** start PAGE EXTRACT **

In the summers between my college years, I visited employment agencies to find temporary work. I had solid typing, filing, spelling, and math skills, and if given a chance would be a reliable clerk.
The better agencies tested and interviewed the applicants. After all, any temp worker they sent out would be representing the agency. No computers were involved, and I tested and interviewed well.
One agency didn’t test me; it collected my application and said they’d be in touch. When I phoned to follow up, they offered me a job involving manual outdoor labor. I declined it. I am an indoor person – and without the muscle or stamina to perform hard physical labor. I preferred an office job. They said office jobs were reserved for female applicants. I said they should have told me that when I applied.
That agency stank (unless you’re female or muscular). But most were great.
One agency, bless their heart, found me a two-day job within walking distance of home, making photocopies in a law office. It was great to work so close to home, since back then I got around by public bus.
One summer I took a bus and then two transfers each day to reach a financial company’s headquarters where I typed up satisfactions of mortgage.
After college, I stayed away from temp agencies. Until we moved to New Hampshire. By now it was 2010 or 2011, roughly 30 years after my first success with temp agencies. I knocked on the doors of both temp agencies in our town.

** end PAGE EXTRACT **

• **DIRECTIONS**:
[A] Return the temp-work essay word for word between "The better agencies" and "and interviewed well.", inclusive.
[B] Name every skill the temp-work essay says its writer had going into the agencies.

** start RECORDED INFORMATION **

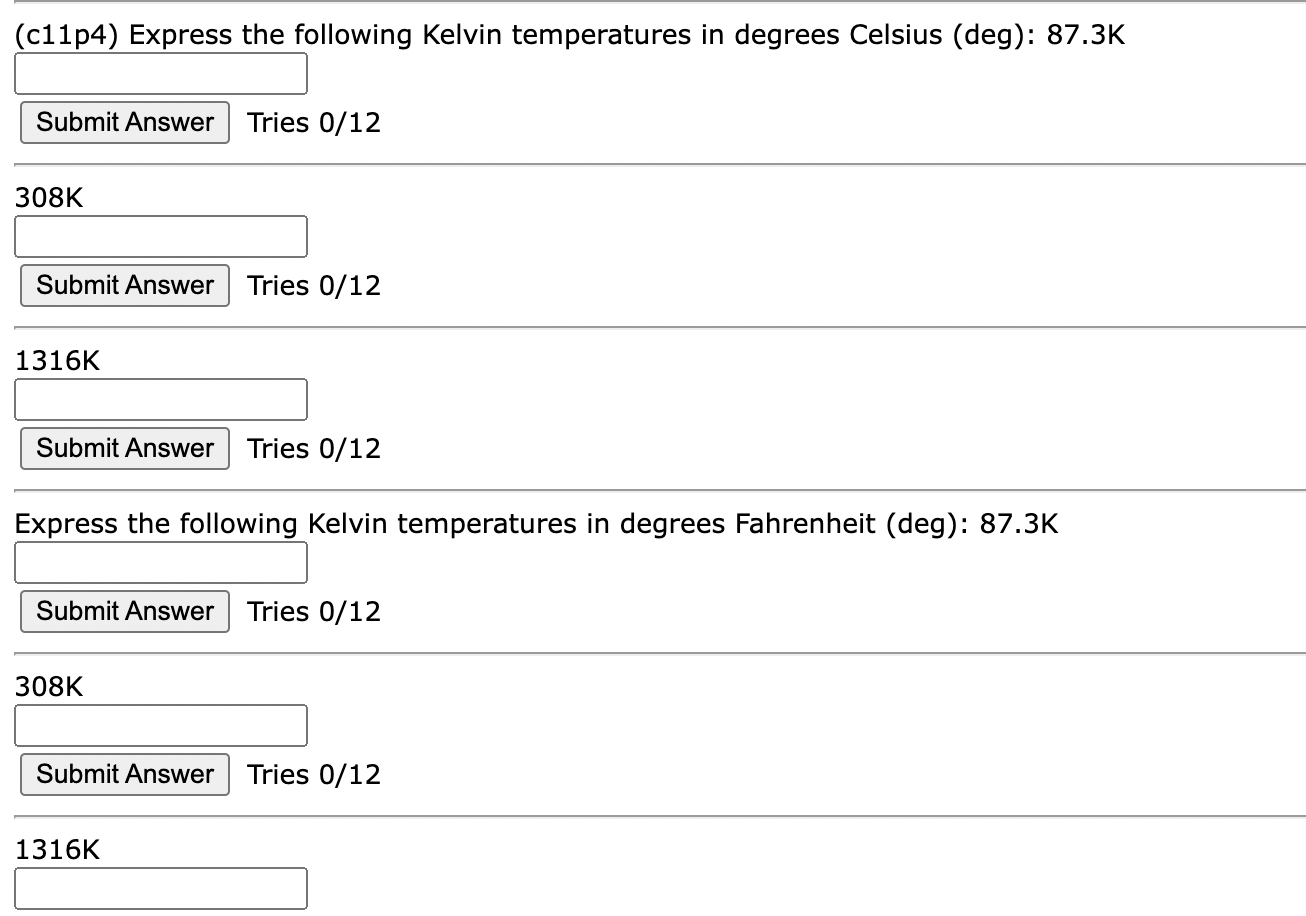
Task: Focus the 308K Fahrenheit input box
Action: coord(160,725)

** end RECORDED INFORMATION **

• **WRITTEN RESPONSES**:
[A]
The better agencies tested and interviewed the applicants. After all, any temp worker they sent out would be representing the agency. No computers were involved, and I tested and interviewed well.

[B] Typing, filing, spelling, and math.